Li wasn’t trying to do any damage. But Poching was on the floor, her nose a bloody mess, shrieking at the top of her lungs. Li cursed and tried to help Poching up, but was pulled away by teachers and guards. Now she was definitely going to get more than detention.
Li had been alone in a classroom for forty minutes after final bell when Sister Ban marched her into the principal’s office. He was a chunky academic, his wispy hair combed over his balding dome. “Thank you, Sister,” he told Ban. “Leave her with me.” Gratefully, Ban left the two alone in an office stuck in the twenty-first century, overflowing with file cabinets. The principal sighed. “I should expel you, Li Aizhu, that’s what I should do. You’ve been in four fights this year. You threaten the learning environment.”

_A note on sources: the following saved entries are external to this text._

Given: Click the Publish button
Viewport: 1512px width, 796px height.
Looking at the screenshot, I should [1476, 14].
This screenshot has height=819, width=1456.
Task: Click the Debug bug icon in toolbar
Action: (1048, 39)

“So expel me,” she said, under her breath. She was so tired of this charade.
“Don’t think I haven’t tried.” Now Li was curious, but she would not ask who was protecting her, and reveal her ignorance to this pea of a man. “I could suspend you again,” The principal said, “but I have a better punishment. You will arrive at five AM every morning to help the gardeners weed and tend the grounds.”
“Sin ka lan!” Li cursed.
The principal grinned. “Watch your language. You go to school here for free, your uncle has seen to that. But I’ll be damned if you won’t learn to care for something larger than yourself. Be here at five AM tomorrow, five days a week, for four weeks. And if you get in another fight, it will be for even longer.”
“But the buses don’t run that early!”
“You take the bus?” he asked, and shrugged. “I’ll send a car to pick you up. You’re dismissed.”

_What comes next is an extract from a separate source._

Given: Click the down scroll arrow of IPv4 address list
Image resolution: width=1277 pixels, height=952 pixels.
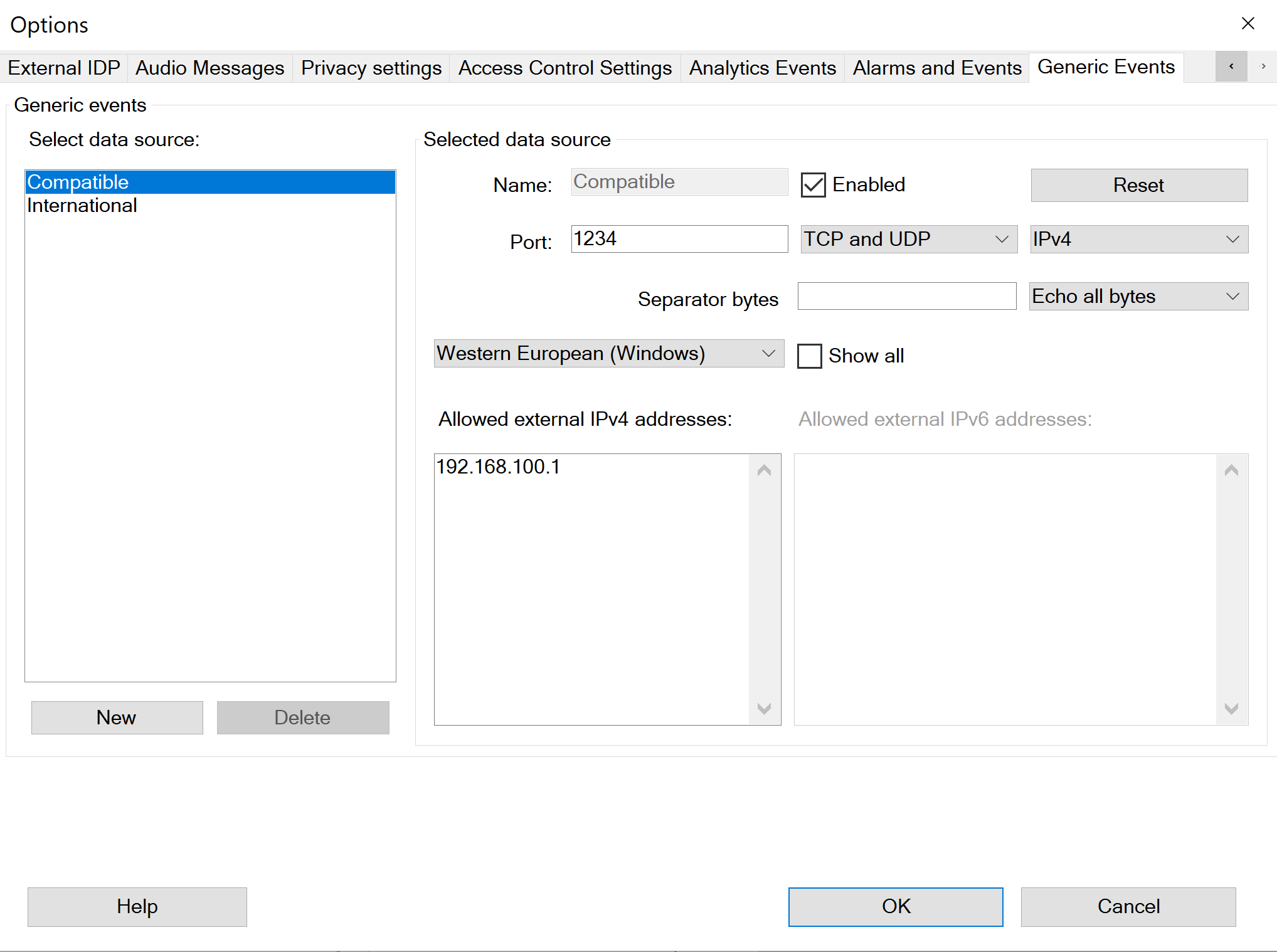Looking at the screenshot, I should [x=765, y=710].
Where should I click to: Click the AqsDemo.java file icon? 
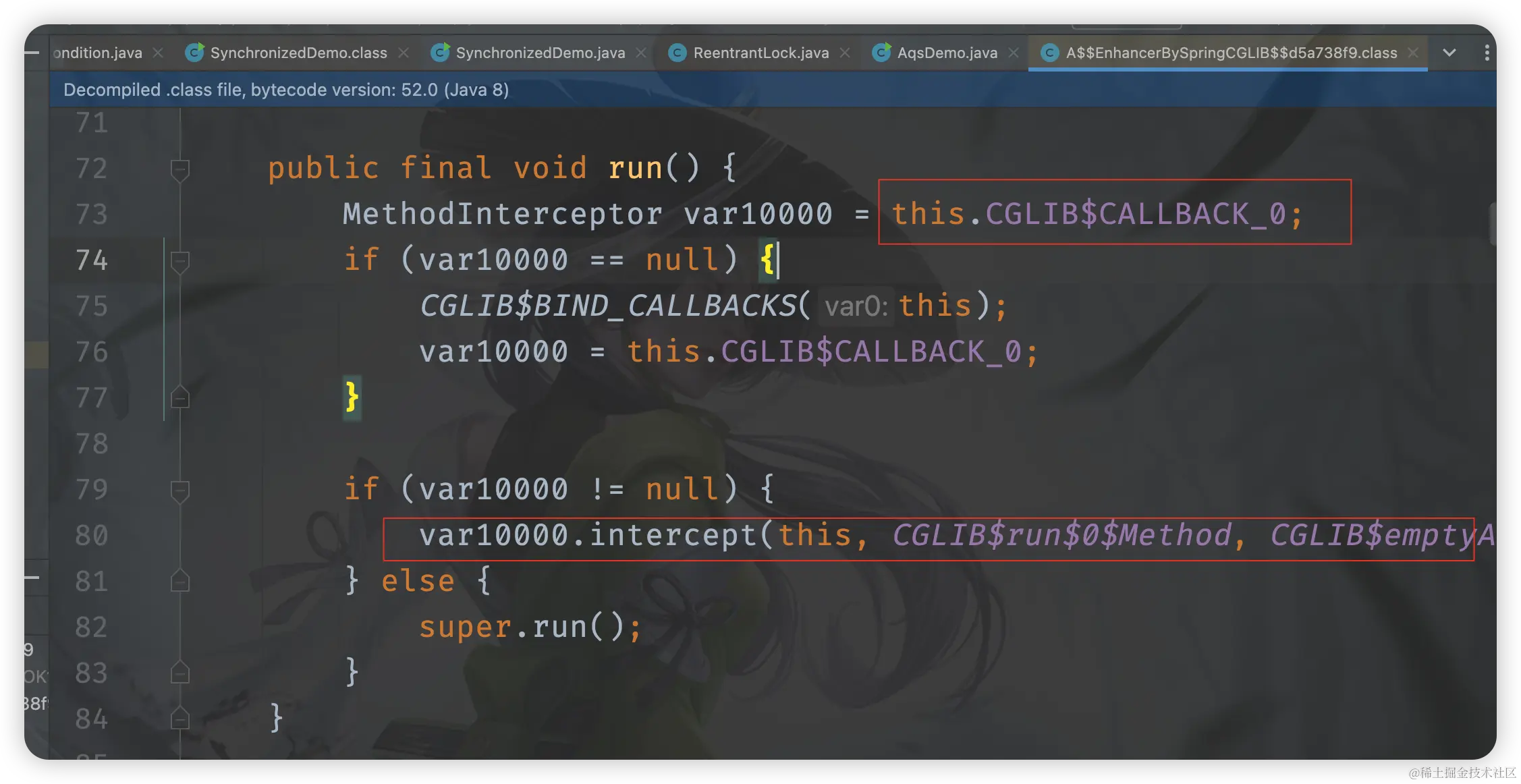pos(881,53)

Li fumed as she rose to leave. The humiliation was unbearable. All her classmates knew she was poor. To be made to do manual labor in front of them as they came to school every day would be worse than death. Uncle could never find out. Why couldn’t they just expel her?
“Oh,” the principal said as an afterthought. “You should know that Poching’s parents may bring charges. I’ve been told not to interfere, on account of who they are. You’ve really done it this time. If you’re sentenced to hard labor a little gardening might seem like a holiday.”
Chapter 3 – Zhun (屯)
Difficulties In Blessing
Li couldn’t leave school fast enough, but once she arrived for her shift, the afternoon dragged. The last four months had become a new kind of torture, ever since she turned seventeen and Uncle had told her to get a job. She gazed beyond the sli
ding doors of the automart, chasing colors. Blue selfdrives and green sarongs, yellow flags and crimson lights flitted past, bringing life to the pavement. Air control domes rose high above the tenements and crisscrossing laundry wires, their glass canopies shimmering in the gloom, drones zooming between the large holo displays curling over the complexes.

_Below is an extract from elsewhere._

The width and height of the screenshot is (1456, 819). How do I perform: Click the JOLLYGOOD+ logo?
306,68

A customer entered with a ding, and went for one of the makers along the wall. Swiping through images of ramen and newspapers, the man pondered his choices as cameras scanned his face and linked it to his credit. The maker began connecting molecules with dizzying speed, congealing into blobs that soon compiled a bottle of milk tea. Li eyed him lazily as a woman in pajamas swiped the display on another maker. Behind the display were tanks storing the basic building blocks of food and consumables: amino acids, organic and inorganic polymers, metals and minerals. All the maker needed was a recipe, a formula for weaving molecular packets into tissue and sauce and plastic. By programming microbots and enzymes with recipes to mix and package primordial oozes, the same machine could make jellyfish and noodle broth, fruit and tobacco, nearly any parade of tangible desires. After all, everything was made of the same underlying stuff.
The holoview on the wall blabbed on. Talking heads jabbered about protests in the west and some treaty of five nations that Kenya just joined and didn’t that make it six now, and there was another flood-driven food shortage on the mainland and — oh! — some lunatic in the Ghost Lands of Anhui claimed to hear angels and had burned down an entire occuhive before being brought to trial.